Extrait du document.
+===+

Pour ce qui est des séries françaises, l’auteur soulève le paradoxe suivant : « la télévision française a su jadis produire des séries et feuilletons historiques, policiers, d’aventures et fantastiques excellentes. Tant qu’il a été un monopole d’État, le médium était plein d’imagination. […] Les auteurs des années 60 et 70 composaient une télévision tournée vers le grand public, non pour lui vendre quelque chose (il n’y avait pas de publicité), ni pour l’endoctriner – ce rôle était réservé aux journaux d’information – mais pour l’éclairer sur le monde. Quand on adaptait les classiques, c’était pour parler du contemporain. […] Lorsque TF1 est privatisée, en 1986, les fictions cessent d’être audacieuses. [Les chaînes privées et publiques] considèrent que le spectateur est stupide et elles s’interdisent de parler du monde en marche. »

Winckler insiste longuement sur le fait que, comme le postulait Gabin pour les films de cinéma, rien ne marche sans une bonne histoire : la fiction télévisée étant en effet « le royaume des scénaristes ». Un royaume où ils doivent écrire selon des contraintes qu’ils intègrent et dont ils parviennent à tirer profit, comme les coupures publicitaires par exemple. D’où, formellement, une certaine uniformité. La plupart des séries sont bâtis selon le même schéma : un pré-générique pour attirer le spectateur, le générique et quatre séquences d’une dizaine de minutes entre lesquelles sont insérées les publicités.

Dans un texte célèbre de 1966 (“ Une combinatoire narrative ”), Umberto Ecco avait démontré que tous les James Bond étaient construits de manière rigoureusement identique. Winckler marche un peu sur les traces du structuraliste italien quand il explique qu’il est des séries où seule la construction compte, comme Mission : Impossible, où l’on ne sait quasiment rien de la vie de personnages qui n’évoluent pas, tandis que d’autres séries sont centrées sur des personnages au destin changeant, comme Urgences, qui met en scène de manière très réaliste des protagonistes auxquels on peut s’assimiler sans peine. Certaines séries panachent les deux techniques. C’est le cas de MI5, qui présente par ailleurs la singularité étonnante de « tuer » la plupart de ses personnages « positifs ».

+===+

Enregistrements affichés.
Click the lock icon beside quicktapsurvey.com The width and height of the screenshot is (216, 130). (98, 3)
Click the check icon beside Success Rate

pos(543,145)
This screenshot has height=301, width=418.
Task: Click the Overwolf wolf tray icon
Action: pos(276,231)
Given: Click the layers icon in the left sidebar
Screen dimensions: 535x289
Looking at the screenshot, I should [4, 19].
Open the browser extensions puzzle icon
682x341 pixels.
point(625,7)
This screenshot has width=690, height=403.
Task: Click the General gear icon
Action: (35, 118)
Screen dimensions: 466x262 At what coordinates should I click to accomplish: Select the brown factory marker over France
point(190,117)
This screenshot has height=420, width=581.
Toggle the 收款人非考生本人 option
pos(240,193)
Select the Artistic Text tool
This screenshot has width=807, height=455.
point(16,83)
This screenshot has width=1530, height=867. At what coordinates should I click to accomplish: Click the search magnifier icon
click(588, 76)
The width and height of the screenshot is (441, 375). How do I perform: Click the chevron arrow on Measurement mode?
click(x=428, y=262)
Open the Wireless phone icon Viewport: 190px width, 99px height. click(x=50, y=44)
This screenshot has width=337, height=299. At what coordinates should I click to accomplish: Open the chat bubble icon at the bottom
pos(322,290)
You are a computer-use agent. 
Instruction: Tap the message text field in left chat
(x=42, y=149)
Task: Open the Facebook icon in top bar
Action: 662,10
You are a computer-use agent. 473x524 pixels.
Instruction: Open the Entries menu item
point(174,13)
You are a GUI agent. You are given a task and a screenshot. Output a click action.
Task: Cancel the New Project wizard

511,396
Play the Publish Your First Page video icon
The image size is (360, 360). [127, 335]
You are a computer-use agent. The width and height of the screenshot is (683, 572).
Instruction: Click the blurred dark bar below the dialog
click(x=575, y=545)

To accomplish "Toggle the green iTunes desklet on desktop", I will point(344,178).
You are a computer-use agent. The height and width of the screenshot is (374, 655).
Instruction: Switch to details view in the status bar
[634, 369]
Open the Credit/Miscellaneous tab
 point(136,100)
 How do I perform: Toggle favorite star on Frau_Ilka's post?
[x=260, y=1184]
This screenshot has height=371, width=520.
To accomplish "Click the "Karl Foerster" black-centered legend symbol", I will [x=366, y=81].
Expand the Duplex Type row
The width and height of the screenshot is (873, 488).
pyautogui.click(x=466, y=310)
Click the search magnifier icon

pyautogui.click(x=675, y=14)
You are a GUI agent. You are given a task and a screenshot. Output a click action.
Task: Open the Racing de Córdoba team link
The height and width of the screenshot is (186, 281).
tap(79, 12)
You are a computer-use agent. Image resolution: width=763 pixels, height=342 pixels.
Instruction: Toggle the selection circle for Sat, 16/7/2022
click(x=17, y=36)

+===+

À faire. Prolongez le texte sur les séries télé en reprenant juste après sa dernière phrase. Les enregistrements n'ont aucun lien avec le texte sur les séries télé.

Réponse attendue.
Les séries étasuniennes posent aux télévisions françaises un problème schizophrénique. Certes, elle souhaitent créer « français » (en modulant puisque les productions françaises sont de plus en plus européennes), seulement les droits de diffusion des séries étasuniennes coûtent infiniment moins cher que la production d’œuvres originales. L’argent étant le nerf de la guerre, de plus en plus de séries censées se dérouler en France sont tournées, par exemple, dans l’ancienne Tchécoslovaquie avec des acteurs locaux rétribués avec des cachets tout aussi locaux. Un épisode de Maigret (avec Bruno Crémer), série franco-belgo-helvético-tchèque, fut même réalisé à Cuba ! Pendant ce temps, en cas de succès, les producteurs étasuniens font plus que la culbute. La série Friends (achetée dans cinquante pays) a été diffusée en France par Canal+, Jimmy, France 2, RTL 9, Comédie !, AB1, France 4, NRJ 12, NRJ Paris, M6, W9.

Les séries étrangères sont pour la plupart doublées par les chaînes françaises, ce qui permet tous les écarts et toutes les censures. Les Français sont bien plus frileux que les producteurs d’outre-Atlantique. Dans Grey’s Anatomy, un interne, dont le surnom original est “ The Nazi ”, devient “ Le Tyran ” dans la version française. Dans un des épisodes de Dr House, le médecin compétant et fantasque conseille à un patient souffrant de l’intestin de fumer deux cigarettes par jour car cela calme les spasmes du côlon. Dans la VF, House lui prescrit deux bols de riz ! Plus sérieux, toujours dans cette même série, une fille de quatorze ans est hospitalisée pour agression sexuelle. Un  médecin prévient ses parents, ce qui suscite les protestations de l’adolescente. Dans la VF, la scène s’arrête là. Dans la VO, l’ado reproche au médecin d’avoir violé le secret professionnel, d’autant que la relation était consentie. France 2 a donc complètement dénaturé un épisode pourtant diffusé à 22 heures.

Les séries, selon Martin Winckler, ont représenté le troisième âge d’or de la télévision étasunienne. Pour ce qui est des antennes françaises, rien n’est moins sûr.